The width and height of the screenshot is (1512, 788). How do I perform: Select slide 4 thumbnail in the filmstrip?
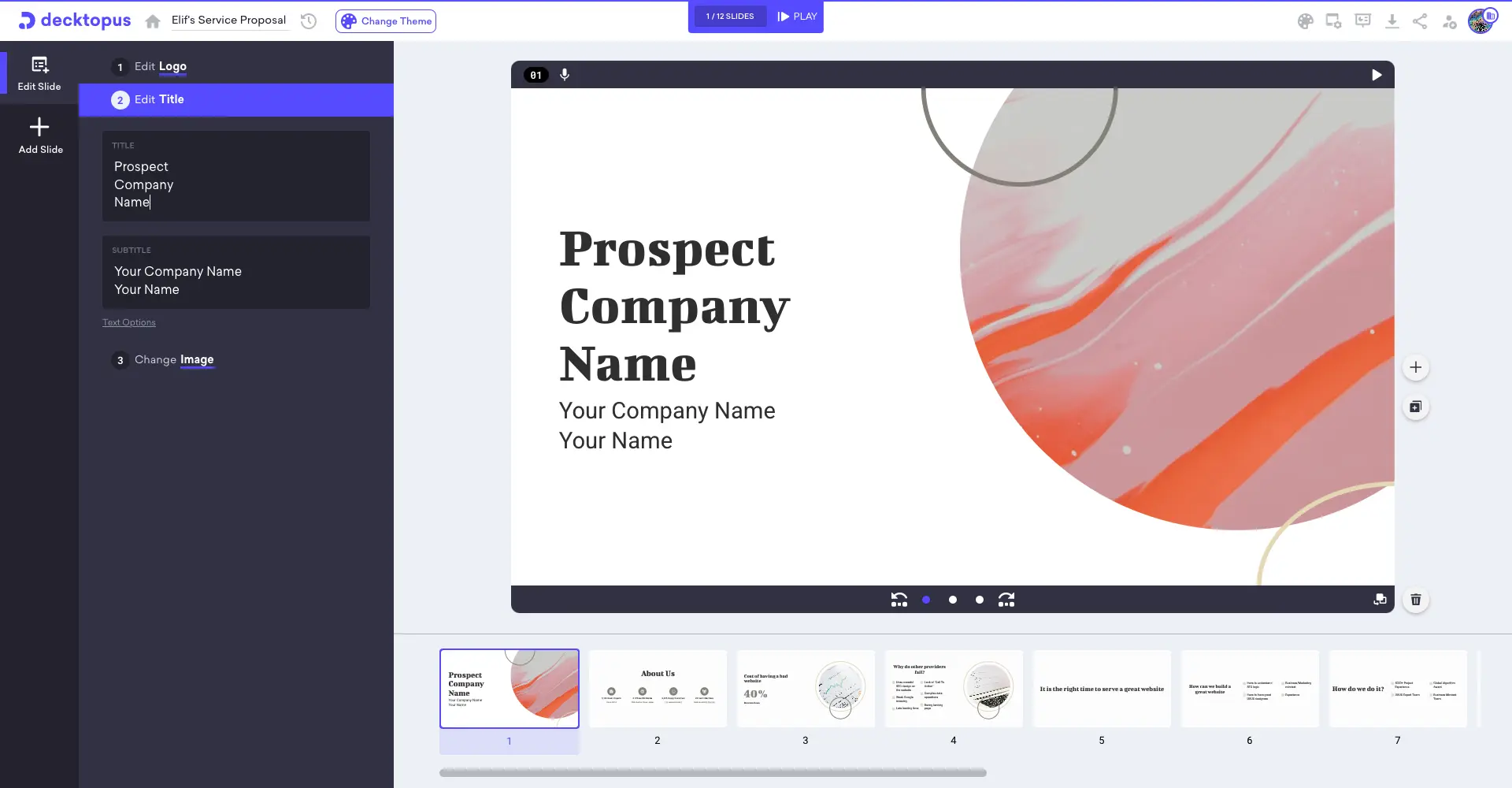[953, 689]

---

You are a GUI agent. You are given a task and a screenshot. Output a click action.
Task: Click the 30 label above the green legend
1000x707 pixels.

**STATED EXERCISE**
Print the lines again without any changes, beginning at the line that contains "You are a GUI" and stopping after the line that contains "1000x707 pixels.".

**RESPONSE**
You are a GUI agent. You are given a task and a screenshot. Output a click action.
Task: Click the 30 label above the green legend
1000x707 pixels.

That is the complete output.